------ Listed entries ------

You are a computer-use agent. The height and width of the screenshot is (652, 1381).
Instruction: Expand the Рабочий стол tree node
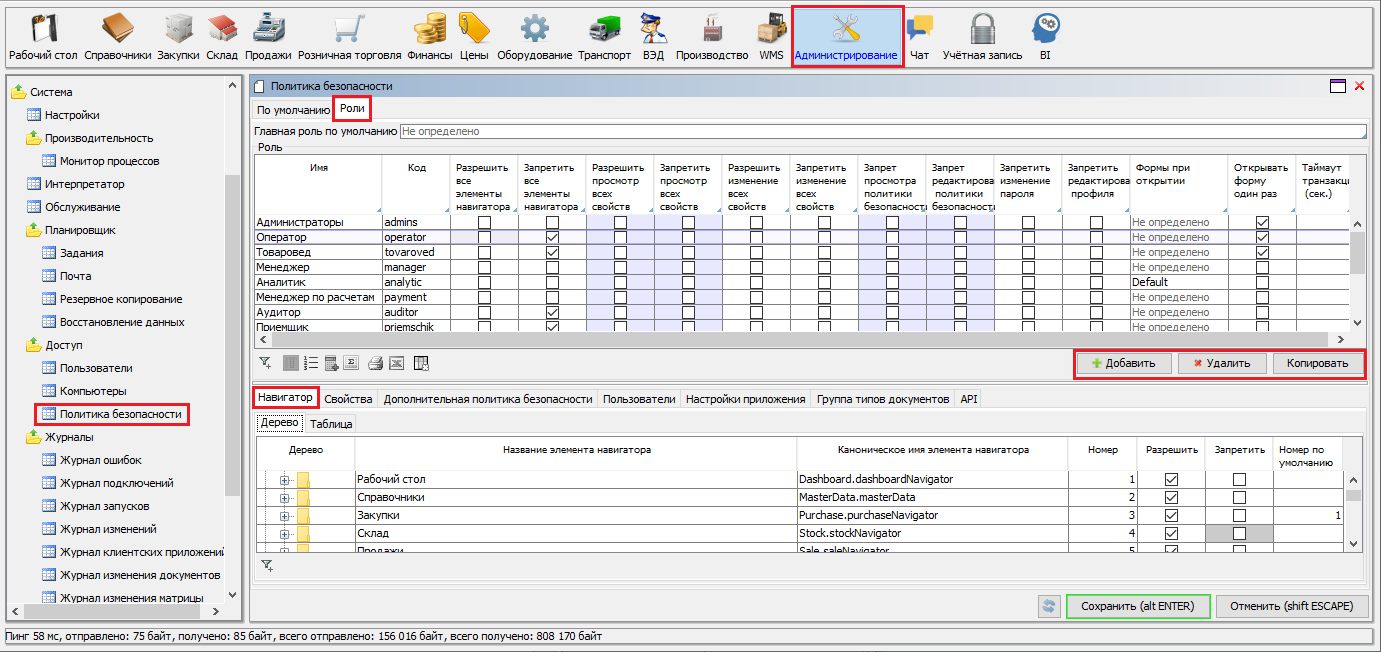284,480
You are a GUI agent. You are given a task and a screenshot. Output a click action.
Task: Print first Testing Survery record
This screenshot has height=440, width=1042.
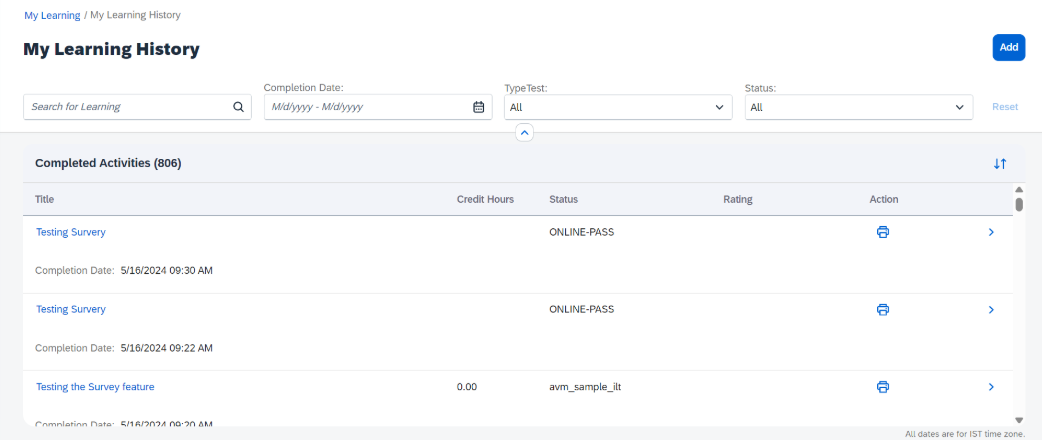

------

### [Task details]
Once the line containing "Task: Print first Testing Survery record" is found, transcribe it and every line after it to the end of the records, exactly and with no pictures.

### [Worked solution]
Task: Print first Testing Survery record
This screenshot has height=440, width=1042.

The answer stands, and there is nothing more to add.